Johann Nikolaus Forkel, geboren am 9. Februar 1749 in Meeder bei Coburg und verstorben am 20. März 1818 in Gotha, war eine zentrale Figur der deutschen Aufklärung und gilt als einer der Gründerväter der wissenschaftlichen Musikgeschichtsschreibung und Musikwissenschaft.

Leben

Forkel entstammte einer musikalischen Familie und erhielt eine frühe musikalische Ausbildung von seinem Vater, dem Amtsaktuarius und Musiker Johannes Nikolaus Forkel. Obwohl er zunächst ein Jurastudium in Göttingen begann, wandte er sich bald ganz der Musik zu. Ab 1772 wirkte er als Organist an der Universitätskirche in Göttingen, wurde 1779 zum Universitäts-Musikdirektor und 1787 zum außerordentlichen Professor ernannt – Positionen, die er bis zu seinem Tod innehatte. In Göttingen baute Forkel eine beeindruckende Musikbibliothek auf und etablierte ein wissenschaftliches Fundament für die Auseinandersetzung mit Musik. Er stand in Kontakt mit vielen bedeutenden Intellektuellen seiner Zeit, darunter Johann Wolfgang von Goethe, und pflegte enge Beziehungen zu den Söhnen Johann Sebastian Bachs, insbesondere Carl Philipp Emanuel Bach und Wilhelm Friedemann Bach, welche ihm unschätzbare Einblicke in das Leben und Werk ihres Vaters gewährten.

Werk

Forks umfassendes Werk lässt sich primär in musiktheoretische, musikhistorische und biographische Schriften unterteilen. Seine musikalische Kompositionstätigkeit war eher marginal und umfasste vor allem einige Klaviersonaten und Lieder, die jedoch keine bleibende Bedeutung erlangten.

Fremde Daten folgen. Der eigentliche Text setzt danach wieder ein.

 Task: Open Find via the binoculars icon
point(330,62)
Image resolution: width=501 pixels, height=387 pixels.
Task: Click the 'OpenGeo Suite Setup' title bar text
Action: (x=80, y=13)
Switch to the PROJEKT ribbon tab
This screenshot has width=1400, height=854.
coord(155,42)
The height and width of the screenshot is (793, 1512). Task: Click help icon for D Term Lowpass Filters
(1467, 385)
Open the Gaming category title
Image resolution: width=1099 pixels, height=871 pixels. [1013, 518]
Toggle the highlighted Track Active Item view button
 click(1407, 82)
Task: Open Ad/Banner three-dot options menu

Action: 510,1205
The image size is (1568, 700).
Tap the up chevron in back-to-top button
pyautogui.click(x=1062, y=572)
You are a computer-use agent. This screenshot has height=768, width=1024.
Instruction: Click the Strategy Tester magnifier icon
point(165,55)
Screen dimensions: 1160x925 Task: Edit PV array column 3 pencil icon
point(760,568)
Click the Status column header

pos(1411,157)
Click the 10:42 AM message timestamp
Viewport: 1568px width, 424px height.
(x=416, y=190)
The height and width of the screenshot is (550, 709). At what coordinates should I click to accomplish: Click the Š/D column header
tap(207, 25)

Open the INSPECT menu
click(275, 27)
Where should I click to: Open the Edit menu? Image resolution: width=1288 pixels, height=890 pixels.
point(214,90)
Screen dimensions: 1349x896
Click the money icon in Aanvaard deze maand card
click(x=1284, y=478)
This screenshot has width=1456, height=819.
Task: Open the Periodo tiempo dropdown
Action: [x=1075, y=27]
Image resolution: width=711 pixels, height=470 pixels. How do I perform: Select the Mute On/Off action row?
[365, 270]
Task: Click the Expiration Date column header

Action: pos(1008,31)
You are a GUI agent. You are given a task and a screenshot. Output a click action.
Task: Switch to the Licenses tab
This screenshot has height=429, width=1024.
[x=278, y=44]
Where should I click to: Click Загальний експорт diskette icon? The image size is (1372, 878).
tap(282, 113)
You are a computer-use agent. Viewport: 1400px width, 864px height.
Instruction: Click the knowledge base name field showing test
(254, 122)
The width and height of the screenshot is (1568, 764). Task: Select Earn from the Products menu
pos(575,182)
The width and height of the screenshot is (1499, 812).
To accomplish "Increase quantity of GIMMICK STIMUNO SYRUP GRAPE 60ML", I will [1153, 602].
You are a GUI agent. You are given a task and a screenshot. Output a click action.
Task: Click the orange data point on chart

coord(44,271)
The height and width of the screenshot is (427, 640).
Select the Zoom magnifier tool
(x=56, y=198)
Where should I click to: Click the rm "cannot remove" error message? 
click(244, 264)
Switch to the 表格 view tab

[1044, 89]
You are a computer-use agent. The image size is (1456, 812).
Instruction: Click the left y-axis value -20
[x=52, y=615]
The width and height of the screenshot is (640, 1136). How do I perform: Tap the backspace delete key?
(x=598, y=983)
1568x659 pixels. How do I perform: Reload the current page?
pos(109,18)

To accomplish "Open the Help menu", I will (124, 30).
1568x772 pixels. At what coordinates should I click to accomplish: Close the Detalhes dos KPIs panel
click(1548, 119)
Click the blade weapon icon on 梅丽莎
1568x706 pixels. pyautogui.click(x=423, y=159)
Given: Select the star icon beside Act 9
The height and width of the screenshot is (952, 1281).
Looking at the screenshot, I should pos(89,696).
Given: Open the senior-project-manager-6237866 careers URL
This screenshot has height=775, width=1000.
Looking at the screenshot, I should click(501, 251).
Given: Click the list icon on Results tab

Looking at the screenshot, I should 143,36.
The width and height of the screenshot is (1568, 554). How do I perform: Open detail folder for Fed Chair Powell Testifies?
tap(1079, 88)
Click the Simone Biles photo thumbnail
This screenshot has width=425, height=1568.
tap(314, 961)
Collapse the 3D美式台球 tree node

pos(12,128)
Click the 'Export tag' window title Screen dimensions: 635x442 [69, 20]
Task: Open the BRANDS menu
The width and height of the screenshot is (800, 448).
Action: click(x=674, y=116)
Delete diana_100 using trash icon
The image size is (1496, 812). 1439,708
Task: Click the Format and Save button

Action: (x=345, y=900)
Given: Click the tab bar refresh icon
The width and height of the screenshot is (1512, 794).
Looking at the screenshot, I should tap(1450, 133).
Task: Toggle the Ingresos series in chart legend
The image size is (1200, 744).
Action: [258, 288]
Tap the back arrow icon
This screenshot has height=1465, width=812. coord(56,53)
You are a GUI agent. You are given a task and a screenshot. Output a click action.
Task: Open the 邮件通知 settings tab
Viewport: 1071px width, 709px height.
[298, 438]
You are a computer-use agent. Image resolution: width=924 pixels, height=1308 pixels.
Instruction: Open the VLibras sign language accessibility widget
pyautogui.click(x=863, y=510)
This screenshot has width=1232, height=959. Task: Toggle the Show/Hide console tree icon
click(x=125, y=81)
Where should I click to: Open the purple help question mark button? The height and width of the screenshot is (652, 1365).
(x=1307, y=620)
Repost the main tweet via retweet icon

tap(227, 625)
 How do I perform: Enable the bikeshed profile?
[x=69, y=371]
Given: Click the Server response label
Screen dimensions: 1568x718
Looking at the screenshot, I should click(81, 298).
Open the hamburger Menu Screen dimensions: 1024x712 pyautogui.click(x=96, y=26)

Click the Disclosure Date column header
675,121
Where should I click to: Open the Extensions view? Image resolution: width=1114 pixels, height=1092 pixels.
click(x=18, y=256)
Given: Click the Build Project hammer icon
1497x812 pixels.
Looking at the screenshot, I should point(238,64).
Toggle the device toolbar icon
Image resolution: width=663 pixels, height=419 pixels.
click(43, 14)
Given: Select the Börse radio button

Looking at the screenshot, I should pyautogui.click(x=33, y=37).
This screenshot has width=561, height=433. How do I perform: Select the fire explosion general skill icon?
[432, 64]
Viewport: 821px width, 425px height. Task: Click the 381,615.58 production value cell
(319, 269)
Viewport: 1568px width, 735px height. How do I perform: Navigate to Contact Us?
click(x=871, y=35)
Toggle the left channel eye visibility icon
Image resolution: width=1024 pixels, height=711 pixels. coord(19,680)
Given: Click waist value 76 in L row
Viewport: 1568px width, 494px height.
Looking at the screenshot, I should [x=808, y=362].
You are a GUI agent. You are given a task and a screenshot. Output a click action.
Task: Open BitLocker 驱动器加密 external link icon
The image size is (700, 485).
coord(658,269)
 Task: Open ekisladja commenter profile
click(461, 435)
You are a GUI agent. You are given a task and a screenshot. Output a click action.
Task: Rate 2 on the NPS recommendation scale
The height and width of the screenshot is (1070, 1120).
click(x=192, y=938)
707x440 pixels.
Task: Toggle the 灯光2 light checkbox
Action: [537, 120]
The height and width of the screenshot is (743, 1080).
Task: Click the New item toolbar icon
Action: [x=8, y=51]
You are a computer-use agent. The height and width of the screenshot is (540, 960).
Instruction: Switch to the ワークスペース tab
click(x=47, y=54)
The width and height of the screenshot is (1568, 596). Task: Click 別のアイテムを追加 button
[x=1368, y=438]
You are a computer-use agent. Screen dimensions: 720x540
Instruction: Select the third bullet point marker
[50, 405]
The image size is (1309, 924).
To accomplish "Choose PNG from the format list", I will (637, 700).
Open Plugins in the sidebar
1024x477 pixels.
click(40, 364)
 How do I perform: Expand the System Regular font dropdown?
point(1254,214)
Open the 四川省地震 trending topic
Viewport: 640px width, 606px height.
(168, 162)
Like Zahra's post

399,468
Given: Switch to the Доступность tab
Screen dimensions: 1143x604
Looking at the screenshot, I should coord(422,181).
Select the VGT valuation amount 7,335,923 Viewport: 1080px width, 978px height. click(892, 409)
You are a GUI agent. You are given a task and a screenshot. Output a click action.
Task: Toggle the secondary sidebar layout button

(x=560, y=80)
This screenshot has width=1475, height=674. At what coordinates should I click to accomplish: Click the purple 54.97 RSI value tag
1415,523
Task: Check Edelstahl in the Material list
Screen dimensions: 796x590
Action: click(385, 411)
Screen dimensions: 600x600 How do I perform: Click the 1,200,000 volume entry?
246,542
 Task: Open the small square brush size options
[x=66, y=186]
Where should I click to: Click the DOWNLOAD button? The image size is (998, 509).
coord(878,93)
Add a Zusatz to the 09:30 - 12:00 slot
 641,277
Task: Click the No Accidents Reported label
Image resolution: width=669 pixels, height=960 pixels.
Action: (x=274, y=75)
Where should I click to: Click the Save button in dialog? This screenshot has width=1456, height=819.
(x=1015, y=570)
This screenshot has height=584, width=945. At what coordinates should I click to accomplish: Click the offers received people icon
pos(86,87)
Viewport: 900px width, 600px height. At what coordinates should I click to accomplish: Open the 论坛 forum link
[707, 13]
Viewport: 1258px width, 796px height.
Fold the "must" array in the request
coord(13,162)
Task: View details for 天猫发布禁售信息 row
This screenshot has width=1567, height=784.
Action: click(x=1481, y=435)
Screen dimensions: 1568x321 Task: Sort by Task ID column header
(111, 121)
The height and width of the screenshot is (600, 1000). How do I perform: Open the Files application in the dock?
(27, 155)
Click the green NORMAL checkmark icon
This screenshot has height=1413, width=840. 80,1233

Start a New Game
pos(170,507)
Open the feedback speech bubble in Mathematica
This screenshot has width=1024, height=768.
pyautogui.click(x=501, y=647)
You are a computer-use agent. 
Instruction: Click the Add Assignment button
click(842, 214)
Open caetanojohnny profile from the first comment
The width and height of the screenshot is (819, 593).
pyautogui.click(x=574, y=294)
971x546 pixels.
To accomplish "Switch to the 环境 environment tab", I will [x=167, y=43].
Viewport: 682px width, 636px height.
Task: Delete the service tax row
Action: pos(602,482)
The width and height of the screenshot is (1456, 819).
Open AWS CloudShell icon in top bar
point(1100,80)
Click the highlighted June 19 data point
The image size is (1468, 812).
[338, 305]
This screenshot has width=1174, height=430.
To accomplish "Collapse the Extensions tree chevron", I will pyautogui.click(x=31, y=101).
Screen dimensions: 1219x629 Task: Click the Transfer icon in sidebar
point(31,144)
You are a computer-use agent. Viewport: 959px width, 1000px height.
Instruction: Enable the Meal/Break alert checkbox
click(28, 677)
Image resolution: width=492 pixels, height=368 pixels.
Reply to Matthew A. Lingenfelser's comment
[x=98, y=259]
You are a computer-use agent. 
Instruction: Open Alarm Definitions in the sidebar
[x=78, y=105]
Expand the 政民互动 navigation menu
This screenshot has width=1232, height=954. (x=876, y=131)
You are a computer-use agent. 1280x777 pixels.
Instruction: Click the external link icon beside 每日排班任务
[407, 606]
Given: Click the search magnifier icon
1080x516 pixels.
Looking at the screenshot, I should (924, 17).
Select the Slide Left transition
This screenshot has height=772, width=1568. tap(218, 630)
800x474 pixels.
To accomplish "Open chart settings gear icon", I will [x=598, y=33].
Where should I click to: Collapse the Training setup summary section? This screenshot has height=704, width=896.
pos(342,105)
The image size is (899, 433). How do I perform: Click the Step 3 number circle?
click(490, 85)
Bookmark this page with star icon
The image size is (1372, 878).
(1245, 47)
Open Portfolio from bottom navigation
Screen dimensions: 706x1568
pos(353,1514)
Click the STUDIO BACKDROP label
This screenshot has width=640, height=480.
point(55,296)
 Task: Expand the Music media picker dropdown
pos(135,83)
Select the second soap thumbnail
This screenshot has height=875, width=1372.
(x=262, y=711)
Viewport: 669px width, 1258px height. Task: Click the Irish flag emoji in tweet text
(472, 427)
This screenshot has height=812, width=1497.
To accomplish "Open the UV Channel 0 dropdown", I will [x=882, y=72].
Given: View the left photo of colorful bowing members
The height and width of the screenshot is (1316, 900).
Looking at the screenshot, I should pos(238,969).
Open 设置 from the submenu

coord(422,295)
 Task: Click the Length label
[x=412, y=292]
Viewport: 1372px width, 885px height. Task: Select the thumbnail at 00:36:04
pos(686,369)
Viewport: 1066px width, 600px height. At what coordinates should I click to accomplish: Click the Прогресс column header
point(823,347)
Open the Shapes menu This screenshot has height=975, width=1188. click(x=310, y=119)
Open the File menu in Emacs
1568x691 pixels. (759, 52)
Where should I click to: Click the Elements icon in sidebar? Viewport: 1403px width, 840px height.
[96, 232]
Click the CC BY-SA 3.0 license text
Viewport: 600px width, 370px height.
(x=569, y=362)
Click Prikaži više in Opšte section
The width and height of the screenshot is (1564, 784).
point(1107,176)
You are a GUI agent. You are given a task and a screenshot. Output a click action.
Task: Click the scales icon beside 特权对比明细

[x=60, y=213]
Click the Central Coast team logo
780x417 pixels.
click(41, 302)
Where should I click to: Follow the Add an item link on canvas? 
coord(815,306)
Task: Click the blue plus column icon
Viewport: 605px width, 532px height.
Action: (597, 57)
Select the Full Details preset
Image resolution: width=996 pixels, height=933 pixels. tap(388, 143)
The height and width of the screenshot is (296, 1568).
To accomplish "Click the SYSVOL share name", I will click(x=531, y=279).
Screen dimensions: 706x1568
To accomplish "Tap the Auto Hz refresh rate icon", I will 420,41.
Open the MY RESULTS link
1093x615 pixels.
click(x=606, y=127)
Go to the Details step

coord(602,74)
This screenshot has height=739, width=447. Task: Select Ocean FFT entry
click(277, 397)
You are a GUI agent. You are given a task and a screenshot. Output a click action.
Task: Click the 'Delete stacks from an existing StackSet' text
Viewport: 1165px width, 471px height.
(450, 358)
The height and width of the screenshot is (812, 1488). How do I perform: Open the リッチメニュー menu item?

Das epochalste und bis heute relevanteste Werk Forkels ist `Über Johann Sebastian Bachs Leben, Kunst und Kunstwerke` (1802). Diese erste Monografie über Bach ist nicht nur eine akribische Sammlung von Fakten und Anekdoten, sondern auch eine tiefgehende Analyse von Bachs kompositorischer Genialität. Durch seine direkten Gespräche mit Bachs Söhnen konnte Forkel Informationen zusammentragen, die sonst unwiederbringlich verloren gewesen wären. Das Buch trug maßgeblich zur Initiierung der sogenannten Bach-Renaissance im 19. Jahrhundert bei und ist eine unverzichtbare Primärquelle für die Bach-Forschung.

Ebenfalls von großer Bedeutung ist Forkels `Allgemeine Geschichte der Musik` (1788-1801, zwei Bände). Obwohl dieses ambitionierte Werk unvollendet blieb und nach modernen Standards als überholt gilt, war es ein Meilenstein in der systematischen Erfassung und Darstellung der Musikgeschichte. Forkel verfolgte darin einen kritischen und aufklärerischen Ansatz, der die Musikgeschichte nicht als bloße Aneinanderreihung von Ereignissen, sondern als Entwicklung von Kunstformen verstand.

Weitere wichtige Schriften umfassen die `Musikalisch-kritische Bibliothek` (1778-1779) und den `Musikalischen Almanach für Deutschland` (1782-1784), die seine publizistische Tätigkeit als Rezensent und Förderer musikalischen Denkens unterstreichen.

Bedeutung

Johann Nikolaus Forkel wird weithin als der erste moderne Musikwissenschaftler betrachtet. Seine systematische Herangehensweise, die Verbindung von historischer Forschung, theoretischer Analyse und kritischer Reflexion, legte den Grundstein für die Etablierung der Musikwissenschaft als akademische Disziplin. Er betonte die Bedeutung von Quellenkritik und einer umfassenden Kenntnis der musikalischen Tradition. Seine Bach-Biographie ist nicht nur eine historische Errungenschaft, sondern ein Denkmal, das dazu beitrug, Johann Sebastian Bachs Werk vor dem Vergessen zu bewahren und seinen Kanon für die Nachwelt zu sichern. Forkels Wirken markiert einen entscheidenden Übergang von einer anekdotischen zu einer wissenschaftlich fundierten Betrachtung der Musik und bleibt ein Eckpfeiler im Verständnis der Entwicklung der Musikgeschichte.